首先,BinarySearch是一种算法,在O(log(n))中,在排序数组中找到一个索引,我们可以插入我们的项目并且仍然有排序数组(我们也可以使用它来查找最接近的项目 - 所以在评论中回答一些问题 - 有一种感觉可以返回一个值 - 它可以与您查询的值不同
在splice实现中存在重大设计失败 - 搜索算法修改查询数组。想象一下,你有一个数据库,你查询SELECT * FROM data WHERE id=1,你的一半表被删除。在传递给BinarySearch之前克隆数组不是很有帮助,但我将在下一段解释原因。

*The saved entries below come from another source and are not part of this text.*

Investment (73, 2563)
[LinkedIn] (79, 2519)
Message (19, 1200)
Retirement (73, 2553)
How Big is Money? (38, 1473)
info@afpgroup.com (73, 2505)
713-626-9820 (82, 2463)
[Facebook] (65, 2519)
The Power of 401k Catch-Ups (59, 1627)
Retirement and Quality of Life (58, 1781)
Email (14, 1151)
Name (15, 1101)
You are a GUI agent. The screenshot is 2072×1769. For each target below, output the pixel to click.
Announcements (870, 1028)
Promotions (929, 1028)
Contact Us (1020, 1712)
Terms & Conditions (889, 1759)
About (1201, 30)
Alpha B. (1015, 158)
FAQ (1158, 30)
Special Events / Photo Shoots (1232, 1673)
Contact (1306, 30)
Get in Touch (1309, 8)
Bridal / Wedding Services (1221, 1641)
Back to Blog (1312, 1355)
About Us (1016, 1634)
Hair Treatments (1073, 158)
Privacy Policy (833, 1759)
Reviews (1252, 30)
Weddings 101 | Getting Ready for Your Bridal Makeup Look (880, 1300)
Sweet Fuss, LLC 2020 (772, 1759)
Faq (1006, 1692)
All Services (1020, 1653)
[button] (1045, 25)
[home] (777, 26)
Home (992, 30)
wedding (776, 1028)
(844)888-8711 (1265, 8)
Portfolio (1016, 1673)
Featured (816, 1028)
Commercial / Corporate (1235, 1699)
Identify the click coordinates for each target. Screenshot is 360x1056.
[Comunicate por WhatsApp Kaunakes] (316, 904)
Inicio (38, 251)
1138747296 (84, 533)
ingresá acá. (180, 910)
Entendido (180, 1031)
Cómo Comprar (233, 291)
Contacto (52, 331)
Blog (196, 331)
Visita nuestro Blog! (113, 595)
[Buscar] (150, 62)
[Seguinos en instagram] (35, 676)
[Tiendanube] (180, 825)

所以我们修复这个设计失败并使用一个新的函数slice,它可以像splice一样工作,但它不会修改数组(只返回选定的元素)。这个算法还有一个很大的缺陷。对于n=2^m阵列,我们进行m测试。首先我们将从slice n/2元素返回,下次n/4,然后n/8等。如果我们总结一下,它将是n-1元素。所以我们有O(n)算法,它和线性搜索一样快,但更复杂(线性搜索更快,因为它的平均成本是n/2和slice BinarySearch远离n-1)。最初的splice实现更糟糕 - 每个splice将需要额外的移动元素在表中,所以在最坏的情况下,第一次它将是n第二n/2第三n/4所以最终它将是2 * n - 1 - 这就是为什么克隆数组不是非常有用(克隆是O(n)所以从来没有克隆你的数组,然后传递给良好的二进制搜索算法)
function binarySearch(arr, num, l, r){
if( arr instanceof Array ){
l = isNaN(l) ? 0 : l;
r = isNaN(r) ? arr.length - 1: r;
let mid = l + 1 + Math.round((r - l)/2 - 1);
console.log(l, r, mid, arr[mid]);
if( num == arr[mid] ){
console.log("found");
return mid;
}
if( typeof arr[mid] == "undefined" || l == r ){
console.log("not found"); return -1;
}
if( num < arr[mid] ){
console.log("take left");
return binarySearch(arr, num, l, r - mid);
}
console.log("take right");
return binarySearch(arr, num, mid, r);
}
}
console.log( binarySearch([0, 0, 1 ,1, 2, 3, 5, 6, 11], 2) );我们假设数组已经排序(要么编写自己的排序算法,要么只使用内置方法)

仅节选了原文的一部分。